> SOURCE DOCUMENT

[start]

Re: Questions on ganesha HA and shared storage size

Alessandro De Salvo <Alessandro.DeSalvo@xxxxxxxxxxxxx> · Mon, 8 Jun 2015 22:01:54 +0200

OK, I found at least one of the bugs.
The /usr/libexec/ganesha/ganesha.sh has the following lines:

    if [ -e /etc/os-release ]; then
        RHEL6_PCS_CNAME_OPTION=""
    fi

This is OK for RHEL < 7, but does not work for >= 7. I have changed it to the following, to make it working:

    if [ -e /etc/os-release ]; then
        eval $(grep -F "REDHAT_SUPPORT_PRODUCT=" /etc/os-release)
        [ "$REDHAT_SUPPORT_PRODUCT" == "Fedora" ] && RHEL6_PCS_CNAME_OPTION=""
    fi

Apart from that, the VIP_<node> I was using were wrong, and I should have converted all the “-“ to underscores, maybe this could be mentioned in the documentation when you will have it ready.
Now, the cluster starts, but the VIPs apparently not:

Online: [ atlas-node1 atlas-node2 ]

Full list of resources:

 Clone Set: nfs-mon-clone [nfs-mon]
     Started: [ atlas-node1 atlas-node2 ]
 Clone Set: nfs-grace-clone [nfs-grace]
     Started: [ atlas-node1 atlas-node2 ]
 atlas-node1-cluster_ip-1  (ocf::heartbeat:IPaddr):        Stopped 
 atlas-node1-trigger_ip-1  (ocf::heartbeat:Dummy): Started atlas-node1 
 atlas-node2-cluster_ip-1  (ocf::heartbeat:IPaddr):        Stopped 
 atlas-node2-trigger_ip-1  (ocf::heartbeat:Dummy): Started atlas-node2 
 atlas-node1-dead_ip-1     (ocf::heartbeat:Dummy): Started atlas-node1 
 atlas-node2-dead_ip-1     (ocf::heartbeat:Dummy): Started atlas-node2 

PCSD Status:
  atlas-node1: Online
  atlas-node2: Online

Daemon Status:
  corosync: active/disabled
  pacemaker: active/disabled
  pcsd: active/enabled

But the issue that is puzzling me more is the following:

# showmount -e localhost
rpc mount export: RPC: Timed out

And when I try to enable the ganesha exports on a volume I get this error:

# gluster volume set atlas-home-01 ganesha.enable on
volume set: failed: Failed to create NFS-Ganesha export config file.

But I see the file created in /etc/ganesha/exports/*.conf
Still, showmount hangs and times out.
Any help?

[end]

> EXERCISE DESCRIPTION
Could you continue the forum post about the NFS-Ganesha HA cluster problems from its last line onward?

> MATERIAL
[start]

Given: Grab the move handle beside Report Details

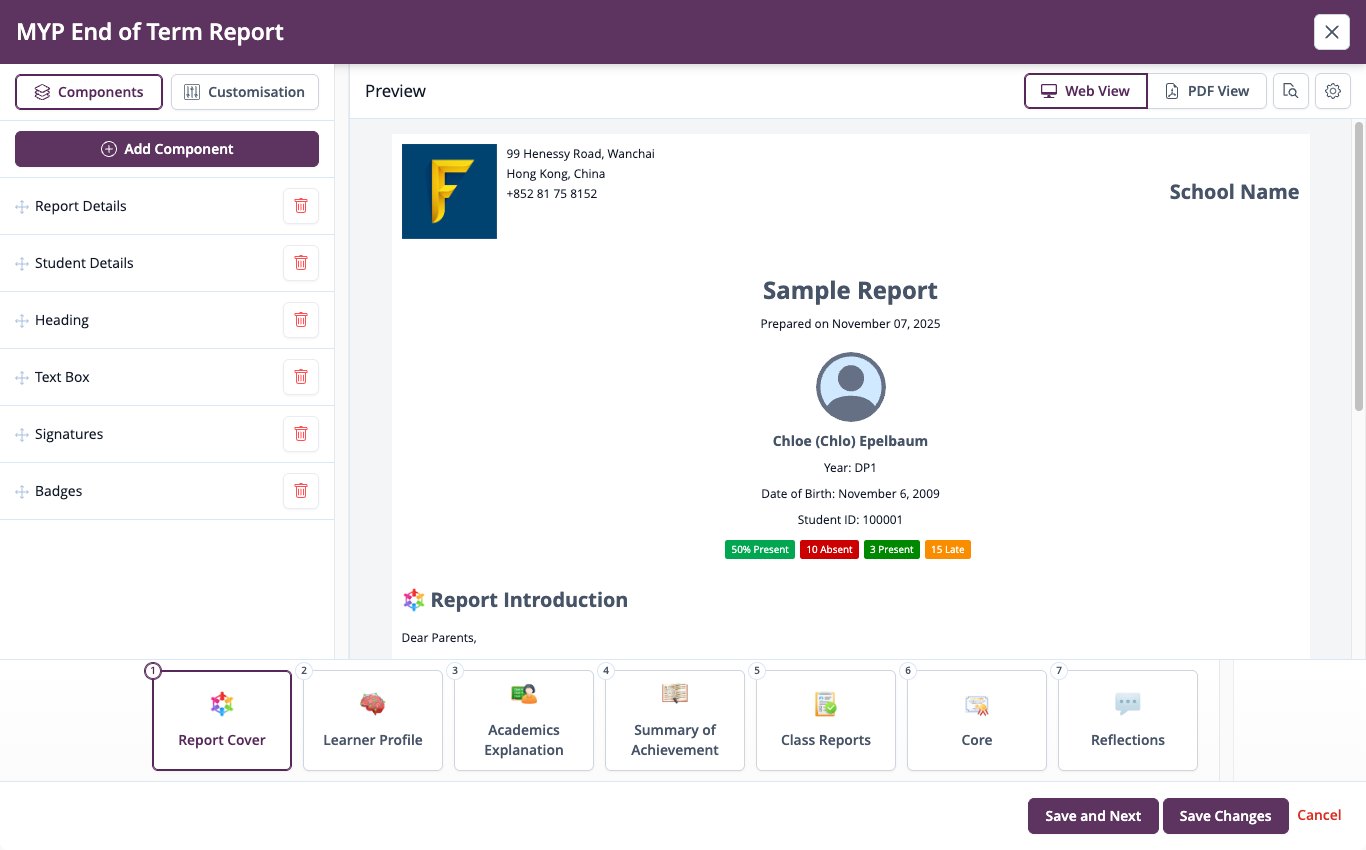Looking at the screenshot, I should coord(22,207).
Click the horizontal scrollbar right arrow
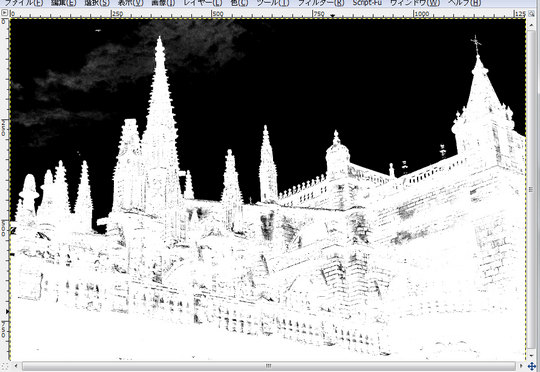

[end]

> RIGHT ANSWER
Thanks,

	Alessandro

> Il giorno 08/giu/2015, alle ore 20:00, Alessandro De Salvo <Alessandro.DeSalvo@xxxxxxxxxxxxx> ha scritto:
> 
> Hi,
> indeed, it does not work :-)
> OK, this is what I did, with 2 machines, running CentOS 7.1, Glusterfs 3.7.1 and nfs-ganesha 2.2.0:
> 
> 1) ensured that the machines are able to resolve their IPs (but this was already true since they were in the DNS);
> 2) disabled NetworkManager and enabled network on both machines;
> 3) created a gluster shared volume 'gluster_shared_storage' and mounted it on '/run/gluster/shared_storage' on all the cluster nodes using glusterfs native mount (on CentOS 7.1 there is a link by default /var/run -> ../run)
> 4) created an empty /etc/ganesha/ganesha.conf;
> 5) installed pacemaker pcs resource-agents corosync on all cluster machines;
> 6) set the ‘hacluster’ user the same password on all machines;
> 7) pcs cluster auth <hostname> -u hacluster -p <pass> on all the nodes (on both nodes I issued the commands for both nodes)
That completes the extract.